Un progetto tecnico da capogiro

Il Napoli ha fatto la sua parte, e non solo con manifestazioni di affetto. Sul tavolo ci sono 150 milioni di euro per il mercato estivo: già quasi chiusi gli arrivi di Kevin De Bruyne, autentico colpo da novanta, e di Jonathan David dal Lille. Mosse che testimoniano la volontà del club di costruire attorno a Conte una squadra da Champions, competitiva in Italia e in Europa.

Il contratto firmato nell’estate 2024 parla chiaro: scadenza al 30 giugno 2027, con sei milioni e mezzo netti più bonus. Una base solida, che garantisce continuità e stabilità.

La Juve osserva, ma non convince

Sullo sfondo resta la Juventus, legata a Conte da storia, affetto e DNA vincente. Ma la situazione a Torino appare ancora in via di definizione. Il club bianconero è in una fase di (ri)costruzione che richiederà tempo e risorse, e Conte vorrebbe conoscere prima i nomi dei nuovi dirigenti, capire la linea tecnica e avere certezze su come verrà impostata la campagna acquisti.

La riflessione e la scadenza

Martedì a Roma c’è stato l’ultimo vertice tra il tecnico e il presidente Aurelio De Laurentiis, accompagnato dal figlio Edo, dall’amministratore delegato Chiavelli, dal ds Manna e dal manager Sinicropi. Un colloquio lungo, intenso e profondo, che ha lasciato spazio a ulteriori riflessioni. Ma ora il tempo stringe.

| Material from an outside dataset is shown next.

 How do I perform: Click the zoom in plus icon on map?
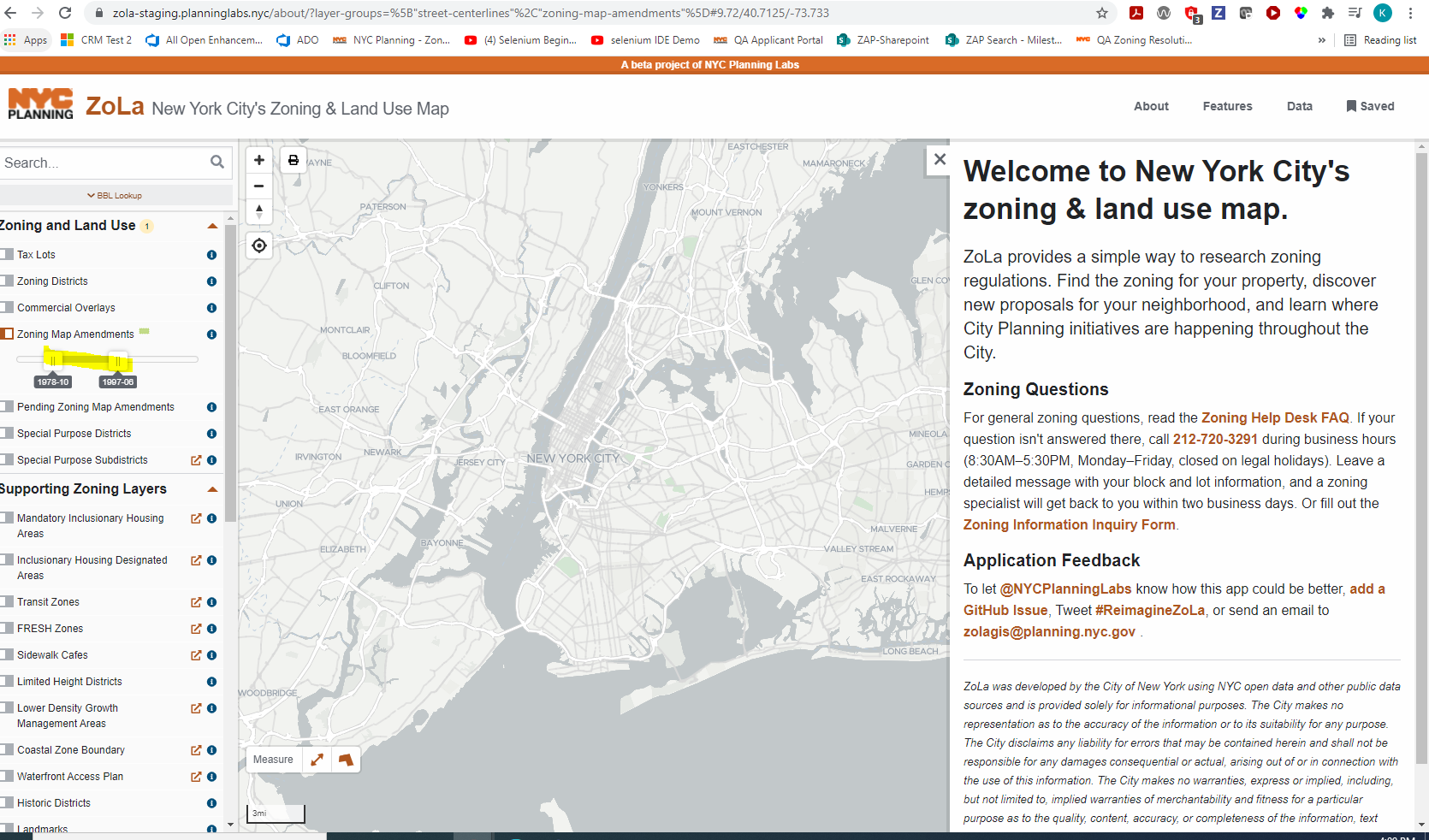click(259, 159)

La decisione è attesa per venerdì, al mattino o alla sera, senza ulteriori rinvii. Napoli ha sospeso ogni mossa, in attesa che la nuvoletta di incertezza si dissolva e arrivi una risposta definitiva.

Tra cuore e ragione

Antonio Conte deve scegliere: lasciare o raddoppiare. L’affetto di una città, un progetto ambizioso, e una squadra pronta a essere modellata secondo le sue idee. Dall’altra parte, il fascino eterno della maglia bianconera e una sfida tutta da costruire. Ma oggi, come cantava Jovanotti, c’è almeno un motivo per “pensare in positivo”, perché Napoli – in fondo – ha già messo il sì sul tavolo. Ora manca solo quello di Antonio.